Maya stands on the steaming tarmac of the London-bound platform. Bumpy grey paving is trimmed by a bright yellow safety line, giving her the uncomfortable sensation of walking on Lego. It is Platform 2 and Maya had to dash from Platform 1, down some stairs and through the tunnel that smells of urine to get there. Every time Maya walks the subterranean gauntlet, she worries that this twenty-second necessity will coincide with a high-speed train passing on the tracks above, and that today will be the day the rickety tunnel roof finally gives in.

It’s an overcast, oppressively warm kind of day but Maya isn’t sad to be waiting for her train again. Soon she will be with her friends and they will have fun. They’ll talk about ideas for autumn/winter even though it is high summer, they’ll laugh about last night’s TV and they’ll help frame the future of affordable fashion (while also having a good laugh about the Christmas tree onesie that just arrived in the office).

Sometimes they go quiet for a few hours. Maya is very good at going quiet for a few hours, and getting lost in her world.
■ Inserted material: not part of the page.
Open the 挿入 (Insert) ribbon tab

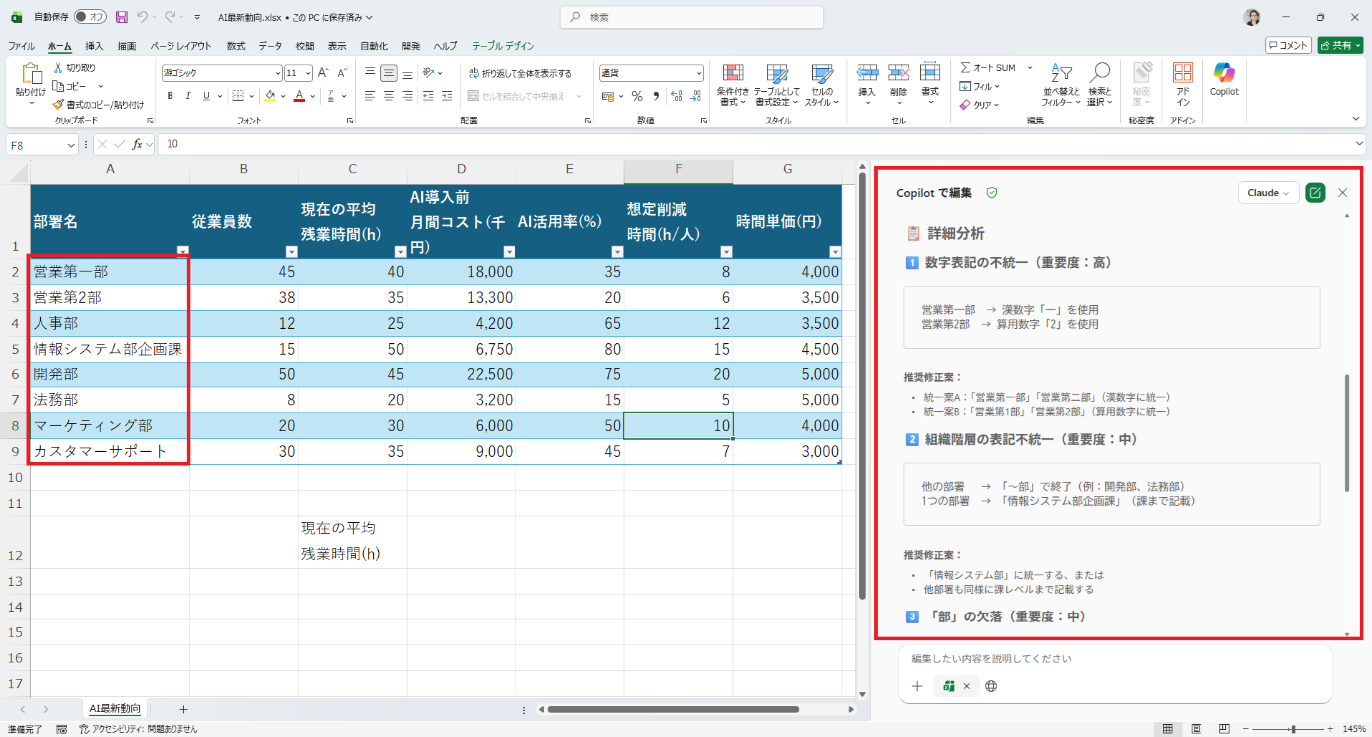94,46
When she was seven, Maya used to sit staring at a bookshelf in her parents’ bedroom. A dusty structure about two metres wide with four levels of shelves packed too tightly with books, as was her father Herbert Flowers’ storage solution. On the shelves Maya would place little wooden figures, about the length of her longest finger. The wooden figures had the same simple face with the same simple features, two black dots for eyes and a red curve for a smile, but they were dressed differently to give them their characteristics. One had long black wool hair and a red body, another wore a grass skirt, another looked like a policeman in blue. Maya’s mother had bought them as stocking fillers for each of the Flowers children the Christmas before and Maya would be transfixed by the dolls, creating rooms and antechambers in this dusty makeshift dolls’ house by pulling out books at strategic points. Then she would place the dolls in the various rooms or corridors, and sit and stare. As still as a wooden doll herself. Creamy skin, shiny poker-straight golden brown hair, delicate freckles that came out in summer. For hours Maya would stare and envisage whole scenarios and relationships between these unlikely associates. Herbert Flowers would wonder where Maya was amid the commotion of her siblings, but she was quiet upstairs, staring at the dolls, listening to imagined conversation, immersed in another world for an entire morning.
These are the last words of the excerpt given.